J. bras. psiquiatr ; 65(1): 99-109, jan.-mar. 2016. tab, graf
Article in English | LILACS | ID: lil-777339

ABSTRACT

ABSTRACT Objectives To compare and discuss the objects of awareness in Alzheimer’s disease (AD): awareness of cognitive deficits, of functional activities, of social-emotional functioning and behavioral impairment. Methods A search in the PsycINFo, Pilots, PubMed/Medline and ISI electronic databases according to Prisma methodology was performed. We included studies about awareness in people with AD published between 2010 and 2015, with the combination of keywords: “Alzheimer AND awareness of deficits”, “Alzheimer AND anosognosia”, “Alzheimer AND insight”, “dementia AND awareness of deficits”, “dementia AND anosognosia”, “dementia AND insight”. The articles were categorized according to the specific object of awareness. Results Seven hundred and ten records were identified and, after application of the exclusion criteria, 191 studies were retrieved for potential use. After excluding the duplicates, 46 studies were included. Most studies assessed the cognitive domain of awareness, followed by the functional, social-emotional, and behavioral impairment domains. Memory deficits were not sufficient to explain impaired awareness in AD. Longitudinal studies did not find discrepancies between patients and caregivers’ reports, indicating that awareness is not related to cognition. Conflicting findings were observed, including the relation between awareness, mood, severity of disease, and personal characteristics. Conclusions The studies show lack of conceptual consensus and significant methodological differences. The inclusion of samples without differentiation of dementia etiology is associated to symptomatic differences, which affect awareness domains. Awareness in AD is a complex and multidimensional construct. Different objects elicit different levels of awareness.


RESUMO Objetivos Comparar e discutir os objetos de consciência na doença de Alzheimer (DA): consciência dos déficits cognitivos, das atividades funcionais, do funcionamento socioemocional e prejuízos comportamentais. Métodos Realizou-se uma busca nas bases de dados PsycINFo, Pilots, PubMed/Medline e ISI de acordo com a metodologia do Prisma. Os artigos incluídos, publicados entre 2010 e 2015, avaliavam a consciência na DA com as combinações de palavras-chave: “Alzheimer AND consciência do déficit”, “Alzheimer AND anosognosia”, “Alzheimer AND insight”, “demência AND consciência do déficit”, “demência AND anosognosia”, “demência AND insight”. Os artigos foram categorizados conforme os objetos específicos da consciência.
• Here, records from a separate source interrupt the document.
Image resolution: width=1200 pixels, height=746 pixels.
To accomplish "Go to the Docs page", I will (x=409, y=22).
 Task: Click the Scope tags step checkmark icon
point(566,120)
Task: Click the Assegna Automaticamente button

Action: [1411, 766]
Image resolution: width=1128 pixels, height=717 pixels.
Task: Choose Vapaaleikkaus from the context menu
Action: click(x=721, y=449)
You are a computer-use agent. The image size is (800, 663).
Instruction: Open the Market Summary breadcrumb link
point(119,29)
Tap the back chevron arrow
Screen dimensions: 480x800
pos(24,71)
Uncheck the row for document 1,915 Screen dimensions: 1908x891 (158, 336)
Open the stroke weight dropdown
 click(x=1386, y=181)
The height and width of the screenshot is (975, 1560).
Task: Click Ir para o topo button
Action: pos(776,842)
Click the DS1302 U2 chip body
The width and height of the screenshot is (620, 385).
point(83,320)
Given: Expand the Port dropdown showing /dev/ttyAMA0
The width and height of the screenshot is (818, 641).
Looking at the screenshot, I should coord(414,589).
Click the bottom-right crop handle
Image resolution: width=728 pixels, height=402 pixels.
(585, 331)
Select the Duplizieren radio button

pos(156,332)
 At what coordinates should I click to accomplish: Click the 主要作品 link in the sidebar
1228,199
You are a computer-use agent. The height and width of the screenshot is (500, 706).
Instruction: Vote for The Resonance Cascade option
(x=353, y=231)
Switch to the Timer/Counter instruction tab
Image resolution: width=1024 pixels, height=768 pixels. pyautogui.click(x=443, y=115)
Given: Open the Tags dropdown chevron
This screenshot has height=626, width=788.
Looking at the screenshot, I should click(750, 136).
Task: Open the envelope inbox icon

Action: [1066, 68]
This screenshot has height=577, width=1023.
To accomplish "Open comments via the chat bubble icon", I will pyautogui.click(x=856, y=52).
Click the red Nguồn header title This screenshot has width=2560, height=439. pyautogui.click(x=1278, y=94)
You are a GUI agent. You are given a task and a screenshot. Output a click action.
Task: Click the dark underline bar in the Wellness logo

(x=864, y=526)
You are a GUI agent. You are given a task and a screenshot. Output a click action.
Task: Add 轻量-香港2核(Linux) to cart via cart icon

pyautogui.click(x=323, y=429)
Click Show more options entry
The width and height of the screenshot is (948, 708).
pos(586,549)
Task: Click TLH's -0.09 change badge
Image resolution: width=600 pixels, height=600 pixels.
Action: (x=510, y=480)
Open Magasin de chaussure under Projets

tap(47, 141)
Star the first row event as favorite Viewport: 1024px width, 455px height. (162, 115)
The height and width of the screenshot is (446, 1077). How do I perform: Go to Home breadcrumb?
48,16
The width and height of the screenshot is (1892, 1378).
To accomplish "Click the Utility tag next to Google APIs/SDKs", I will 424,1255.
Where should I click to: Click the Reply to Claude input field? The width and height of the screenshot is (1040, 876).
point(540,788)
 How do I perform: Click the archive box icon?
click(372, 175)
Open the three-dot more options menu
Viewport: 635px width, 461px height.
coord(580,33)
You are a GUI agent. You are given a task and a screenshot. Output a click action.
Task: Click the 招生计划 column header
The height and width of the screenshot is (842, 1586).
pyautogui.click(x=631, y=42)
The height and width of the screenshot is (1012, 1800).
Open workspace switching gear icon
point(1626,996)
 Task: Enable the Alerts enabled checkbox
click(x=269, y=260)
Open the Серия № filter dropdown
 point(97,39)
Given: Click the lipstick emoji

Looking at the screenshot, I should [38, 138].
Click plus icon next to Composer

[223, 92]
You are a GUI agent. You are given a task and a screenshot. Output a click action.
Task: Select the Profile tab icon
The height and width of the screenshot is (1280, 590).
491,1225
Resultados Setecentos e dez estudos foram identificados e, após a aplicação dos critérios de exclusão, 191 foram selecionados. Após a exclusão dos duplicados, 46 estudos foram incluídos. A maioria dos estudos avaliou o domínio cognitivo da consciência, seguido do funcional, do funcionamento socioemocional e prejuízos comportamentais. Déficits na memória não se mostraram suficientes para explicar o prejuízo da consciência na DA. Os estudos longitudinais não encontraram discrepâncias entre os relatos de pacientes e cuidadores, indicando que a consciência não está relacionada à cognição. Observaram-se controvérsias nos resultados na relação entre consciência, humor, gravidade da doença e características pessoais. Conclusões Os estudos demonstraram falta de consenso conceitual e diferenças metodológicas significativas. A inclusão de amostras sem diferenciação da etiologia demencial está associada a diferenças sintomáticas que afetam os domínios da consciência. A consciência na DA é um constructo complexo e multidimensional. Diferentes objetos suscitam diferentes níveis de consciência.